VH1, Pitchfork salutes you. Thanks for being cable TV's top purveyor of instantly gratifying (albeit non-pornographic) infotainment. But since you saw fit to release I Love the 90s just four years into the nominally fraught Aughts, did you really have to focus so often on the ugliness of that dearly departed meta-decade? Everybody already knew Hootie sucked. Now that our once-reviled teen pop stars have given way to posturing post-grungers, Blink-182 imitators (!) and even lamer teen-pop stars, we long for the halcyon days when Jerry was master of his domain and a quirky Seattle band sat alone in a boggy marsh. To wit: a million rock critics' lazy political puns praising the endearingly unpretentious return of that quirky Seattle band, The Presidents of the United States of America.

The passing of a decade raises questions for any pop act, but especially a group that reached double-platinum prominence in 1995 for its relentlessly childish brand of rock. I first heard "Lump" when I was younger than a critic should admit, watching MTV at my parents' then-home in Tennessee-- just the second of the six states I've called home.
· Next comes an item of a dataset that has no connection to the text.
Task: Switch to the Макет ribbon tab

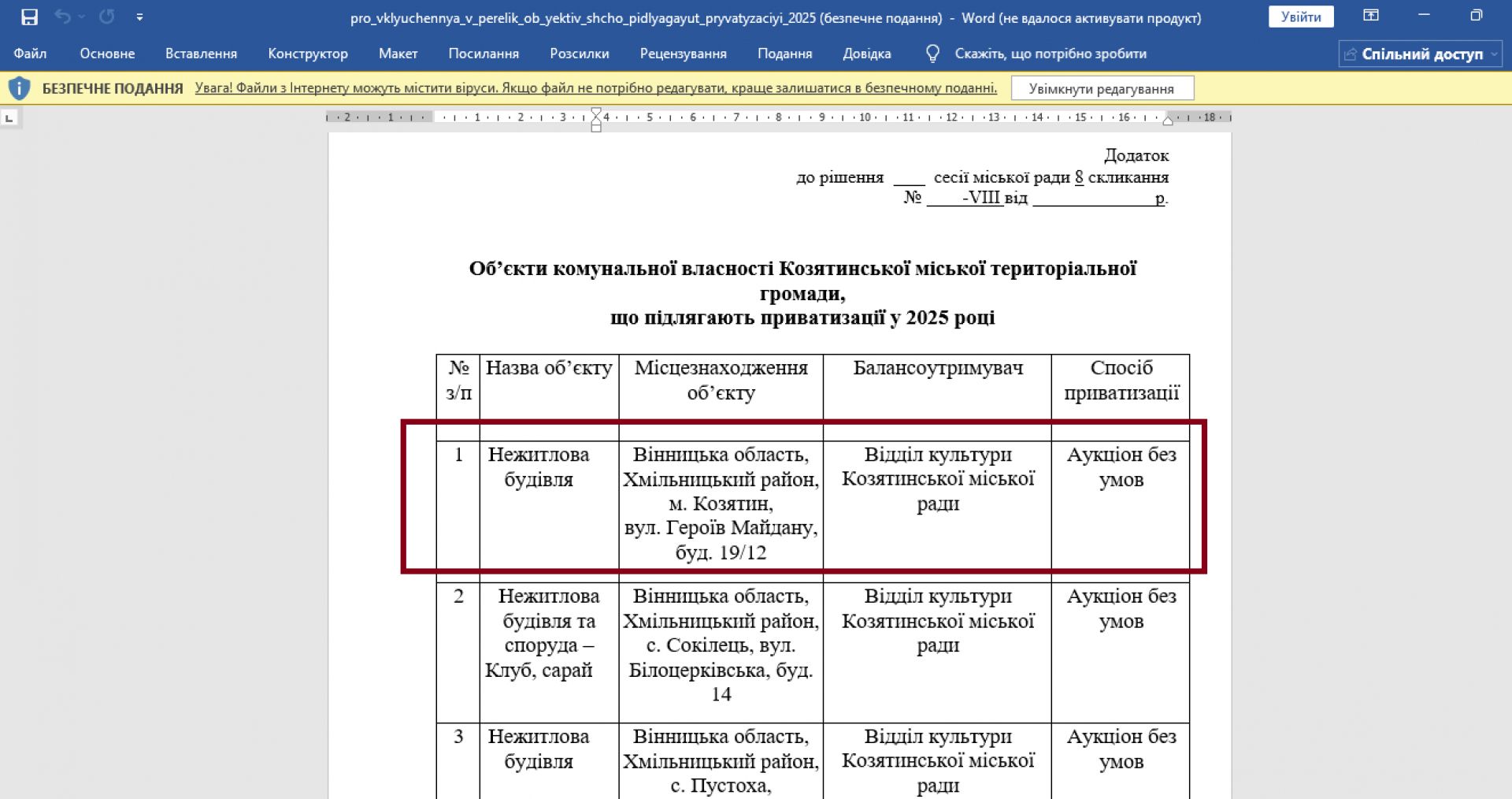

Back then, the band's eight glorious strings and nonsensical lyrics instantly won over my unrefined sensibilities. "Do you have any idea what it takes to rock?" Chris Ballew sings on the band's sophomore effort, II. Quite frankly, I didn't. Would "Peaches" sound as sweet in 2004? Could any new album live up to nostalgia?
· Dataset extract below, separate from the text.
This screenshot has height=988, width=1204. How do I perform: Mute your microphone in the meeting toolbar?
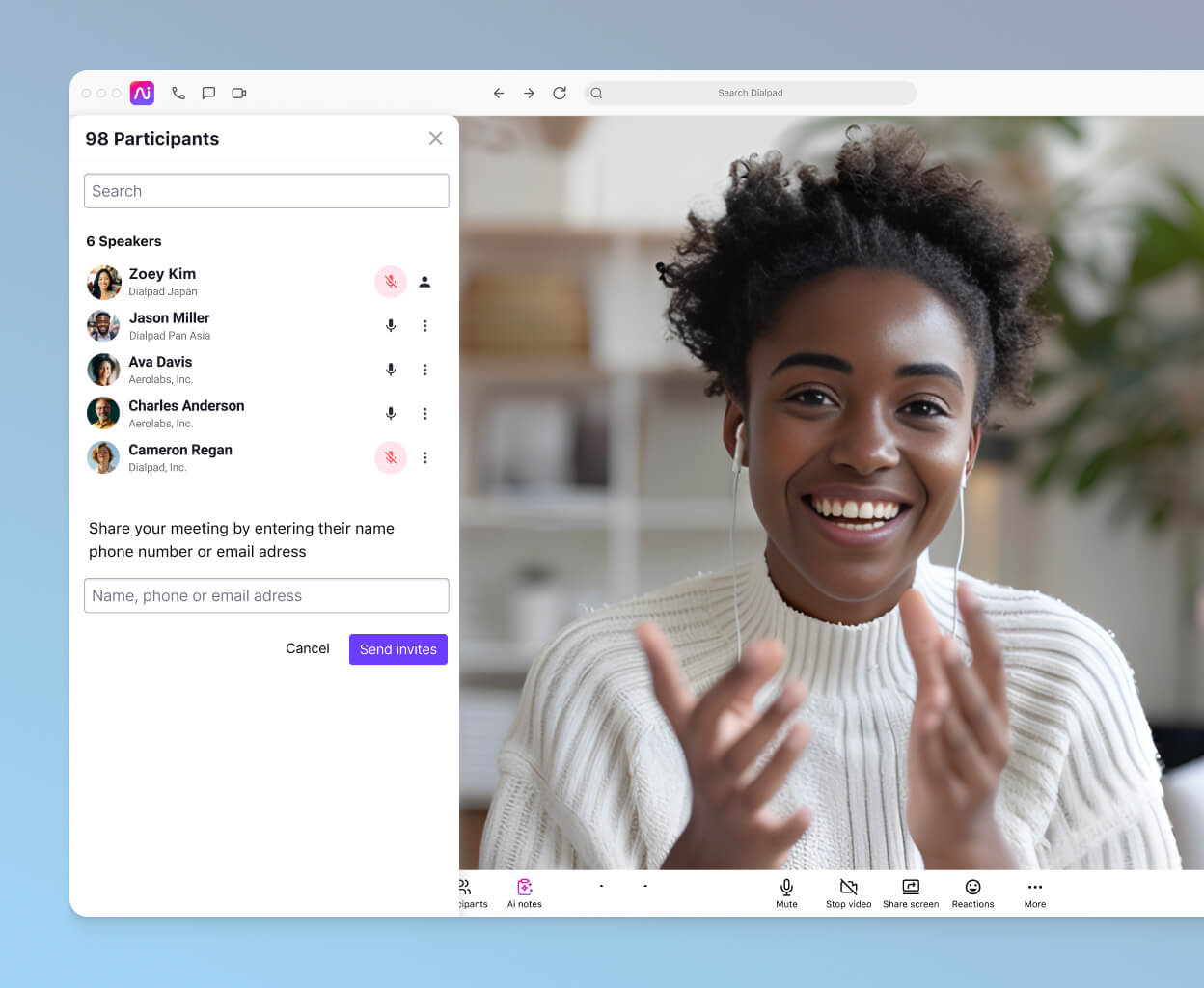pos(786,890)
On Love Everybody, the Presidents don't fully answer such questions. They stick mostly to their old formula of catchy hooks and gleeful goofiness, and it mostly works. On the title track, cheesy "Mach 5" synths and choppy singing sound like Bellew's signing up with this decade's new new-wavers-- appropriately, given the Buggles cover on Pure Frosting. But then again, his banana-fana-fo-fark cadences could just as easily be aping "The Name Game". Later, "Drool at You" proves the band still has a gift for entertainingly bizarre lyrics: "I want to lick your lamb chops dry/ So please excuse me while I hump the sky." They do toss in the occasional surprise, like the gloriously melodic "Vestina", which matches the laid-back pop of Guster's "Ramona" with a Britt Daniel-style vocal.
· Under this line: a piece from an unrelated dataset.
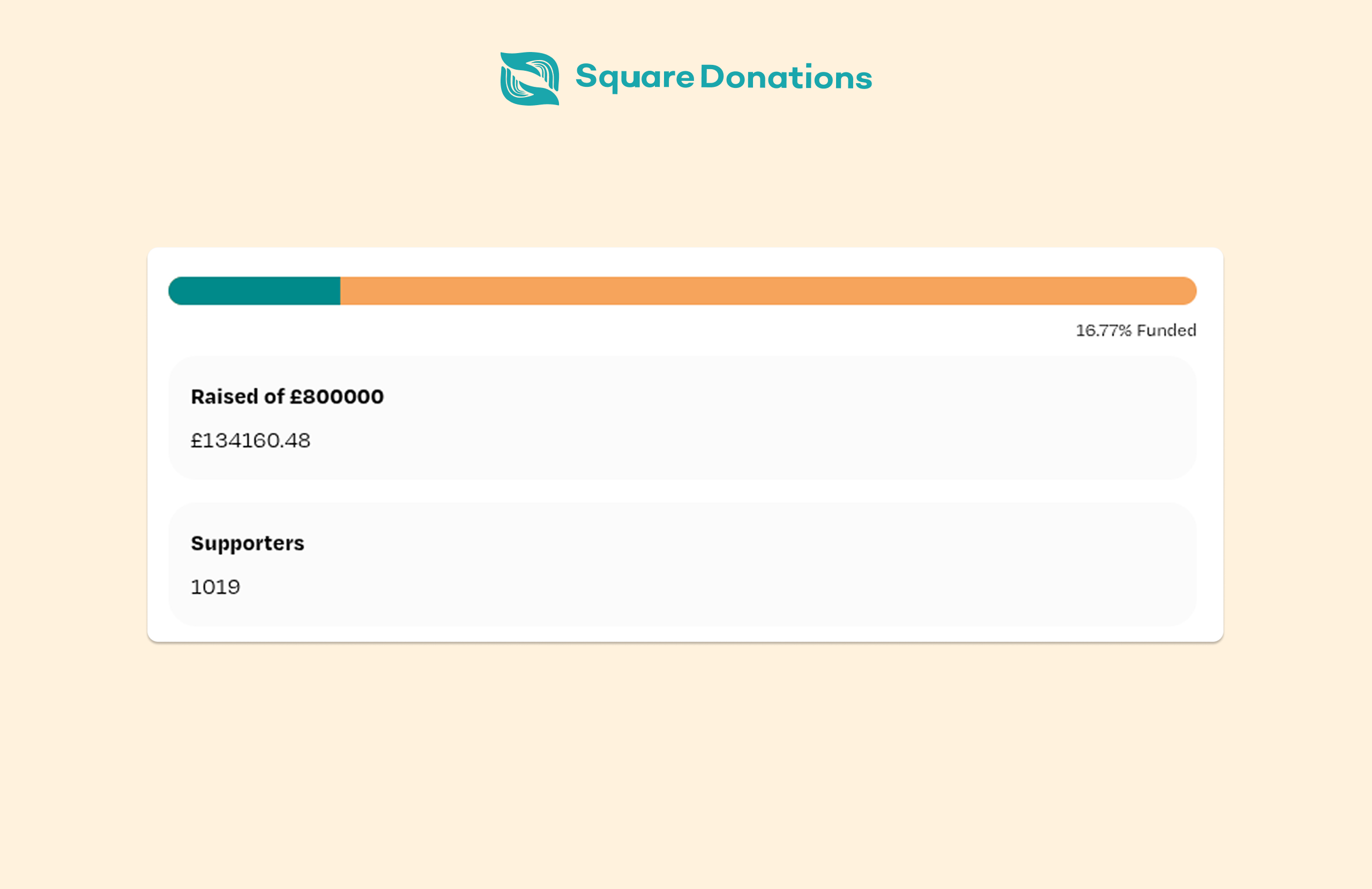Click the Square Donations title text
Armed with steely indie contrarianism, part of me was ready to skewer this long-overdue release by one of my old favorite bands. After all, where were the hypesters and hipsters for Freaked Out and Small, the 2000 release that's so overlooked most writers call Love Everybody their third album? Seattle radio hit "Some Postman" didn't help quash my darker impulses. Granted, its hook is as infectious as anything the group has ever done. But isn't that the chord progression from Eve 6's "Inside Out"? Close enough. Moreover, the new album suffers the same propensity for filler that marred II. "Shortwave" and bland "Clean Machine" will join clunkers like "Bath of Fire" and "Lip" down the memory hole.

For all the Presidents' success in conjuring up the Ben Fold Five fuzz and Dead Milkmen whimsy of records past, the best track here sounds the least like their previous work. That's "Jennifer's Jacket", a mostly acoustic ditty destined to be a preschool favorite. "She's got safety pins and strings holding it together," Ballew intones. "She can only wear her jacket in warm weather." Ballew somehow achieves an understated beauty while sounding more like Kermit than he did on the debut's "Froggie". When the inevitable electric guitars kick in for a blissful, slightly off-key coda, one thing becomes clear: Whether or not they ever record another "Lump", The Presidents of the United States of America should never be misunderestimated. There, was that too subtle to fill my political pun quota?